It is said that the human brain springs into action as soon as we are born and continues to function satisfactorily until such times as we stand to make our first speech in public !

To most of us the thought of having to stand up and make a speech has never even crossed our minds. However, sometimes circumstances require that we do just that - and with a little thought, practice and patience things may not turn out to be as daunting as at first they seemed Here are a few tips and observations which may help you in the planning and presentation of your speech and, who knows, when it is all over, hopefully you will probably readily admit that you quite enjoyed it ! Thoughts are often far worse than reality.

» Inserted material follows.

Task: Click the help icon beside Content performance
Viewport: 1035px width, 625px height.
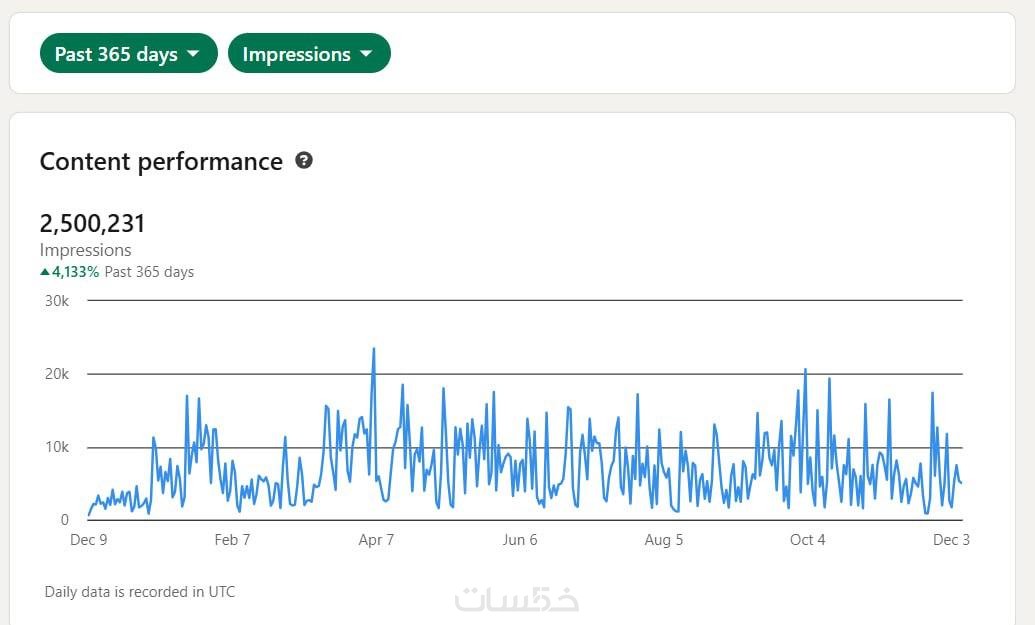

Whether you be Father of the Bride, the Bride, the Bridegroom, the Best Man or whoever, there is absolutely no reason for you to feel apprehensive or nervous - you are amongst invited relatives and friends - you will not be making a public speech. Your audience are all "on your side" and they understand that you are not a professional after dinner speaker - nevertheless they are all anxious to hear what you have to say. However, nothing should prevent you from being as professional in your content and delivery as you can - for the better your speech, the more your audience will enjoy it - and the more attentive will they be.

Eye contact is very important. - hold your head up high and look towards your audience whenever you speak. How can you expect them to pay attention and look at you - if you do not look at them ?

It is almost impossible to commit a speech entirely to memory and it is equally difficult to read it. I suggest that you make yourself some cue cards - about postcard size - and on them write clearly in large easily readable letters (felt tip pen recommended) the Main Headings about which you are to speak. Suggestion: as a short pause now and then is often beneficial, and, lest you forget, consider introducing a blank card once or twice into the "pack" to remind you to give yourself, and your audience, a few seconds break from speaking. Never under estimate the power of silence !

Always remember you are talking to an audience - not yourself. The surest way to be a success with your audience and keep their quiet attention is to speak to them (not the floor !) slowly, clearly, distinctly and to the point. Don`t begin your speech until your audience is quiet and you are clear in your mind what your first words will be. Tip: if, when you stand to make your speech, people are still talking - don`t panic - don`t try to quieten them by shouting or talking loudly over them and certainly not by "Sussssssh-ing". Just stand up - face them with a fixed look and say absolutely . . . nothing . Wait patiently and eventually you will find that gradually a hush will descend - believe me it works !

But let`s assume that you have a Toastmaster with you - surely a must to ensure the smooth running of the entire Reception - he will introduce you after having made sure that your audience is quiet and attentive - once you begin though its down to you to hold their attention! Tip: If, as is usual, there are gifts to be distributed at "speech time", it is suggested that this takes place after the last speech - rather than during any of them, thereby allowing uninterrupted speech continuity from first to last. The "giving and receiving" of gifts between, or during, speeches necessitates personnel movement which often has a distracting and unsettling effect on your audience.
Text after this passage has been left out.